Order the data: $44,51,58,62,64,65,66,81,84,89$. The median of the lower half ($Q_1$) is the median of $44,51,58,62,64$ which is $58$. The median of the upper half ($Q_3$) is the median of $65,66,81,84,89$ which is $81$. So $IQR_{wage - earners}=Q_3 - Q_1=81 - 58 = 23$. So the third option is false.

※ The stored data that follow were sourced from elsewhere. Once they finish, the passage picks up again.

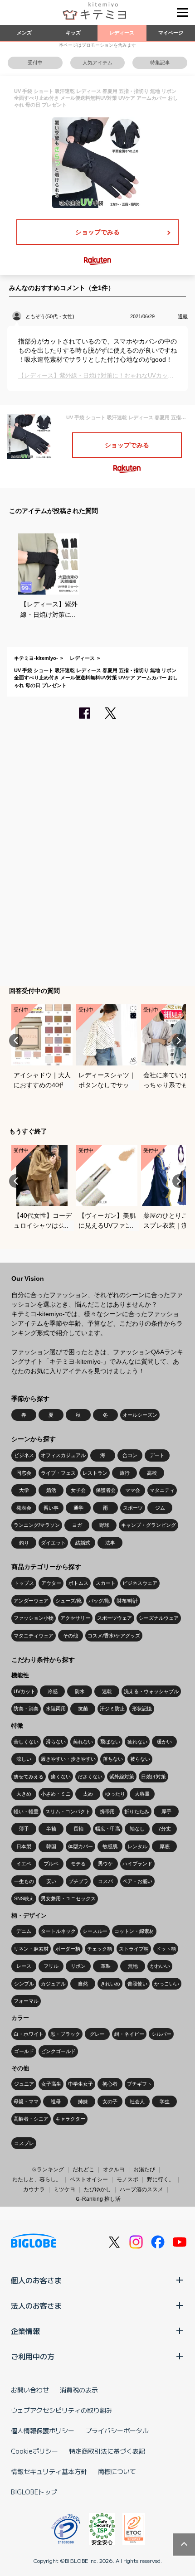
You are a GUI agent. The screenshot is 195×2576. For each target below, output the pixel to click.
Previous (16, 1040)
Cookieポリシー (34, 2450)
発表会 (23, 1508)
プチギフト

Step6: Calculate standard deviation

The formula for the sample standard deviation $s=\sqrt{\frac{\sum_{i = 1}^{n}(x_{i}-\bar{x})^{2}}{n - 1}}$. For self - employed:
\[

$$\begin{align*} \sum_{i=1}^{10}(x_{i}-65)^{2}&=(38 - 65)^{2}+(46-65)^{2}+(51 - 65)^{2}+(52-65)^{2}+(53 - 65)^{2}+(60 - 65)^{2}+(72-65)^{2}+(81 - 65)^{2}+(96 - 65)^{2}+(101 - 65)^{2}\\ &=(- 27)^{2}+(-19)^{2}+(-14)^{2}+(-13)^{2}+(-12)^{2}+(-5)^{2}+7^{2}+16^{2}+31^{2}+36^{2}\\ &=729+361+196+169+144+25+49+256+961+1296\\ &=4186 \end{align*}$$

\]
$s_{self - employed}=\sqrt{\frac{4186}{9}}\approx21.5$.
For wage earners:
\[

$$\begin{align*} \sum_{i=1}^{10}(x_{i}-70.4)^{2}&=(44 - 70.4)^{2}+(51-70.4)^{2}+(58 - 70.4)^{2}+(62-70.4)^{2}+(64 - 70.4)^{2}+(65 - 70.4)^{2}+(66 - 70.4)^{2}+(81 - 70.4)^{2}+(84 - 70.4)^{2}+(89 - 70.4)^{2}\\ &=(-26.4)^{2}+(-19.4)^{2}+(-12.4)^{2}+(-8.4)^{2}+(-6.4)^{2}+(-5.4)^{2}+(-4.4)^{2}+(10.6)^{2}+(13.6)^{2}+(18.6)^{2}\\ &=696.96+376.36+153.76+70.56+40.96+29.16+19.36+112.36+184.96+345.96\\ &=2030.4 \end{align*}$$

\]
$s_{wage - earners}=\sqrt{\frac{2030.4}{9}}\approx15$. So the fourth option is false.

Answer:

The distribution of earnings for wage earners is more symmetric than the distribution of earnings for the self - employed.